Feeding barrows a formulated diet containing varying dosages of NR for 10 d increased fatigue resistance in a dose-dependent manner, with direct supplementation providing the best results. There was no treatment effect on the fiber type composition of the muscles analyzed, but EMG analyses indicated NR barrows had less muscle fibers recruited during testing. Blood metabolite analyses also indicated that NR pigs had less serum lactate accumulation, which may have resulted in reduced serum CK accumulation, both indicators of less fatigue. All NR barrows had greater BF mitochondrial DNA expression, but DRE barrows were the only barrows to have increased expression in the TFL, which could also be a contributing factor to their increased performance during testing. Overall, these results indicate that NR serves as a promising countermeasure to muscle fatigue, but the route of administration needs to be improved.

Author Contributions

Conceptualization, J.M.G.; methodology, J.M.G., K.K.T. and A.M.S.; formal analysis, J.M.G. and T.G.O.; investigation, H.M.H., M.E.G., D.A.A., S.R.B., J.J.M. and S.A.D.; data curation, J.M.G.; writing—original draft preparation, H.M.H.; writing—review and editing, J.M.G., D.A.A., K.K.T. and A.M.S.; visualization, H.M.H. and J.M.G.; supervision, J.M.G.; project administration, J.M.G.; funding acquisition, J.M.G. and A.M.S. All authors have read and agreed to the published version of the manuscript.

Funding

This work was partially supported by the Agriculture and Food Research Initiative competitive grant no. 2020-67015-31560 from the USDA National Institute of Food and Agriculture.

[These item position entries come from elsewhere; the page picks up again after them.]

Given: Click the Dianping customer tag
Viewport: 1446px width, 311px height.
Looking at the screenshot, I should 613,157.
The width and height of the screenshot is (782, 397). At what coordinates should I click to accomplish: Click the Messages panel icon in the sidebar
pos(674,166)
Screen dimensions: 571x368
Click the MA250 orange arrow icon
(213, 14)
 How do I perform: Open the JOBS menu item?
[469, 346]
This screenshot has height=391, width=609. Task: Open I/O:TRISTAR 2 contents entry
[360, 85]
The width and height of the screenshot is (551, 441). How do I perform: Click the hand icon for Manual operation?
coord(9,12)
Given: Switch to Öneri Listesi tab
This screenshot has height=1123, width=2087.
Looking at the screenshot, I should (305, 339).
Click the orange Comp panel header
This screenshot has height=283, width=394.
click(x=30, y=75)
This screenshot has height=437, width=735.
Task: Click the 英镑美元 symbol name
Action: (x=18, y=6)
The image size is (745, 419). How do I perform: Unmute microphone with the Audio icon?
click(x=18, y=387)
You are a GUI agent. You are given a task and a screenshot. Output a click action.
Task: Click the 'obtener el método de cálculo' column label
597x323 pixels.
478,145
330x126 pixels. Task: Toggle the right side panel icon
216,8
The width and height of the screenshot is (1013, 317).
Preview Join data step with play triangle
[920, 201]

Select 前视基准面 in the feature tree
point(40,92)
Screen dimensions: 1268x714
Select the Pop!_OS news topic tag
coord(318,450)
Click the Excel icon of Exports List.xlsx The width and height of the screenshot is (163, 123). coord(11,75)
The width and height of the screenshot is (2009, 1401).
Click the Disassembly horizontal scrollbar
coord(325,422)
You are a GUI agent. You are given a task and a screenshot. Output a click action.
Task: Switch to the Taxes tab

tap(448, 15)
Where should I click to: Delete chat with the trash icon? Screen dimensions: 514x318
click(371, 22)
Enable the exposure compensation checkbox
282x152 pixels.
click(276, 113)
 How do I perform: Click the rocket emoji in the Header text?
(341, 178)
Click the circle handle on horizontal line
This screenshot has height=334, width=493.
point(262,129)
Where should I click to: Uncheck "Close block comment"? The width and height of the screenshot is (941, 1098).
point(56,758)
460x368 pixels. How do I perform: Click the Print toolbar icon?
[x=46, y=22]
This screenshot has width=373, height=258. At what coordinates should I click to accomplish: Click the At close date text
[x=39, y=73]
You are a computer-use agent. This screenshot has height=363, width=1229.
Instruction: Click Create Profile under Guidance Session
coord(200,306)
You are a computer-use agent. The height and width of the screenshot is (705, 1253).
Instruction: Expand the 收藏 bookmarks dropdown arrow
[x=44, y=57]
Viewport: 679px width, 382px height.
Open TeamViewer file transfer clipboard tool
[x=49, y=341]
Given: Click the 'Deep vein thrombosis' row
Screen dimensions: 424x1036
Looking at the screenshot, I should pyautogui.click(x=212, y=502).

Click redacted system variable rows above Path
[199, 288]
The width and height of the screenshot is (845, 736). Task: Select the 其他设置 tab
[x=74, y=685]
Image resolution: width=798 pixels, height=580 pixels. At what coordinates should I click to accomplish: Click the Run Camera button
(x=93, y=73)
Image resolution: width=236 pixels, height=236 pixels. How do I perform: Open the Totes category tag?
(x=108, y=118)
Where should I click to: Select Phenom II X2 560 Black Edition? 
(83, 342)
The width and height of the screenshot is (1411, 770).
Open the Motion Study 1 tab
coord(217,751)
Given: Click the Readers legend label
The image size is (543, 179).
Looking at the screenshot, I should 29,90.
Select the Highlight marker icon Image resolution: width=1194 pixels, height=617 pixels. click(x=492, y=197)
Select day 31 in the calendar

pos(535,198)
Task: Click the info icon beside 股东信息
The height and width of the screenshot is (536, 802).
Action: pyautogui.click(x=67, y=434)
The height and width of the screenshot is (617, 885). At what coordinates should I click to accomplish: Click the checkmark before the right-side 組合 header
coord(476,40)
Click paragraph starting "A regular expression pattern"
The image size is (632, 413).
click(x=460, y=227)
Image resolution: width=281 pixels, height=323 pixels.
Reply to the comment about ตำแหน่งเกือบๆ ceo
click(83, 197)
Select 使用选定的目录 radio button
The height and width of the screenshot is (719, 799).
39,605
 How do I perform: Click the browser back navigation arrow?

Institutional Review Board Statement

The University of Georgia Institutional Animal Care and Use Committee approved the protocol used in this experiment AUP# A2020 03-004-R2. Approved 27 April 2022.

Informed Consent Statement

Not applicable.

Data Availability Statement

The raw data supporting the conclusion of this article will be made available by the authors, without undue reservation.

Acknowledgments

The authors would like to thank ChromaDex Inc. for their donation of the nicotinamide riboside utilized in the study.

Conflicts of Interest

The authors declare no conflicts of interest.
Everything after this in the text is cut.